Attractive stocks have exceptional fundamentals. In the case of Progress Software Corporation ( NASDAQ:PRGS ), there’s is a company with great financial health as well as a a strong history of performance. Below, I’ve touched on some key aspects you should know on a high level. For those interested in understanding where the figures come from and want to see the analysis, take a look at the report on Progress Software here .
Excellent balance sheet with solid track record
PRGS delivered a bottom-line expansion of 70% in the prior year, with its most recent earnings level surpassing its average level over the last five years. The strong earnings growth is reflected in impressive double-digit 20% return to shareholders, which is what investors like to see! PRGS is financially robust, with ample cash on hand and short-term investments to meet upcoming liabilities. This implies that PRGS manages its cash and cost levels well, which is a key determinant of the company’s health. PRGS appears to have made good use of debt, producing operating cash levels of 1.05x total debt in the prior year. This is a strong indication that debt is reasonably met with cash generated.
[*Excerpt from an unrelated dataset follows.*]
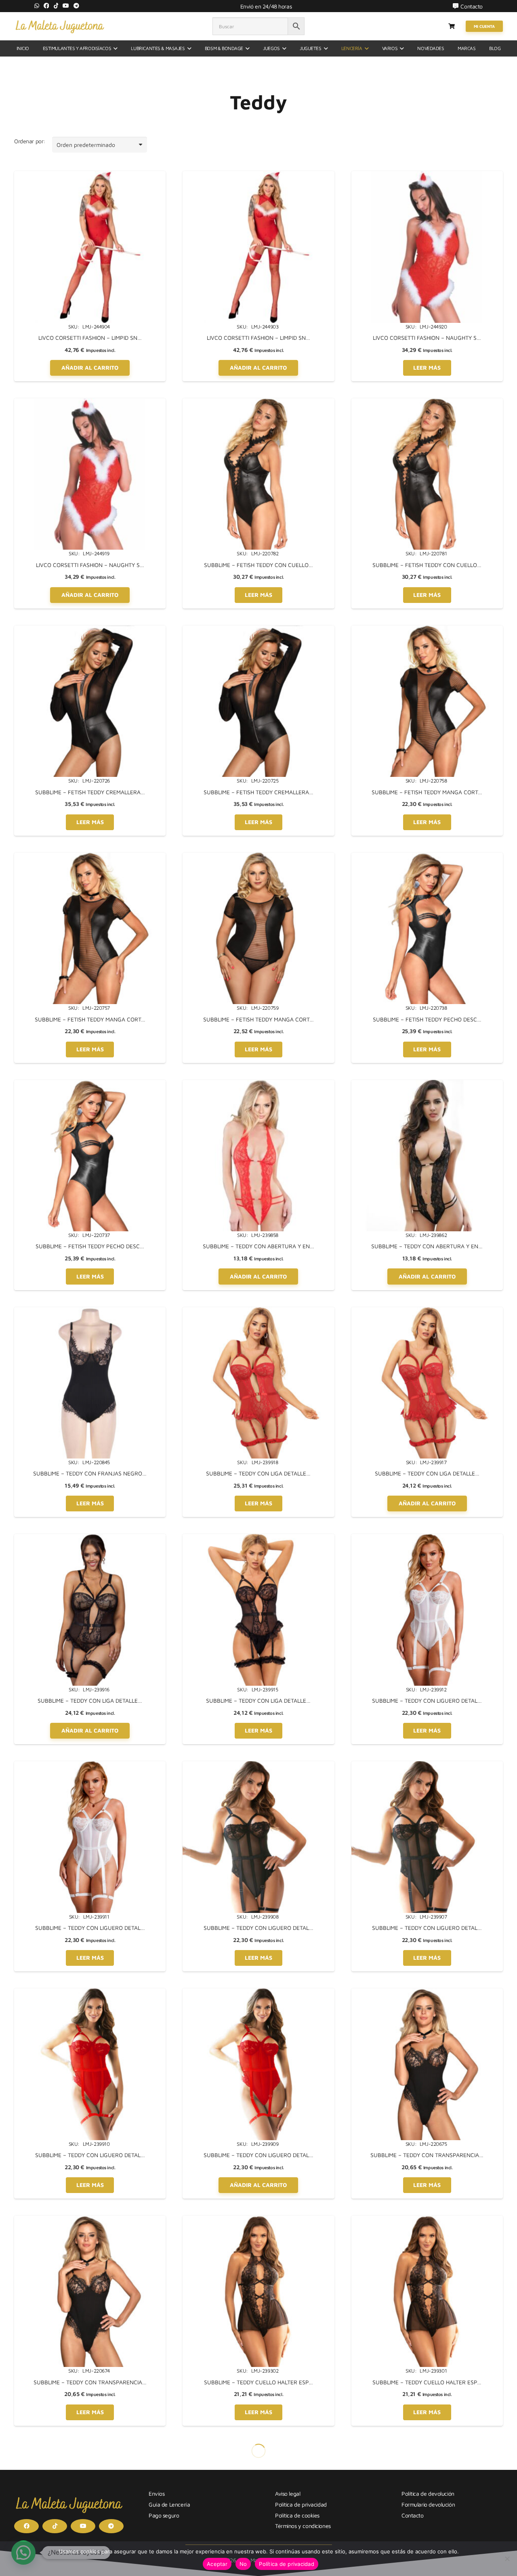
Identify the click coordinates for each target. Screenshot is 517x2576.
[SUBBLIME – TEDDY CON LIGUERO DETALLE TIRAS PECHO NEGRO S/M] (427, 1765)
For Progress Software, I’ve put together three fundamental factors you should look at:
- Future Outlook : What are well-informed industry analysts predicting for PRGS’s future growth? Take a look at our free research report of analyst consensus for PRGS’s outlook.
- Valuation : What is PRGS worth today? Is the stock undervalued, even when its growth outlook is factored into its intrinsic value? The intrinsic value infographic in our free research report helps visualize whether PRGS is currently mispriced by the market.
- Other Attractive Alternatives : Are there other well-rounded stocks you could be holding instead of PRGS? Explore our interactive list of stocks with large potential to get an idea of what else is out there you may be missing!
We aim to bring you long-term focused research analysis driven by fundamental data. Note that our analysis may not factor in the latest price-sensitive company announcements or qualitative material.
If you spot an error that warrants correction, please contact the editor at firstname.lastname@example.org . This article by Simply Wall St is general in nature. It does not constitute a recommendation to buy or sell any stock, and does not take account of your objectives, or your financial situation. Simply Wall St has no position in the stocks mentioned. Thank you for reading.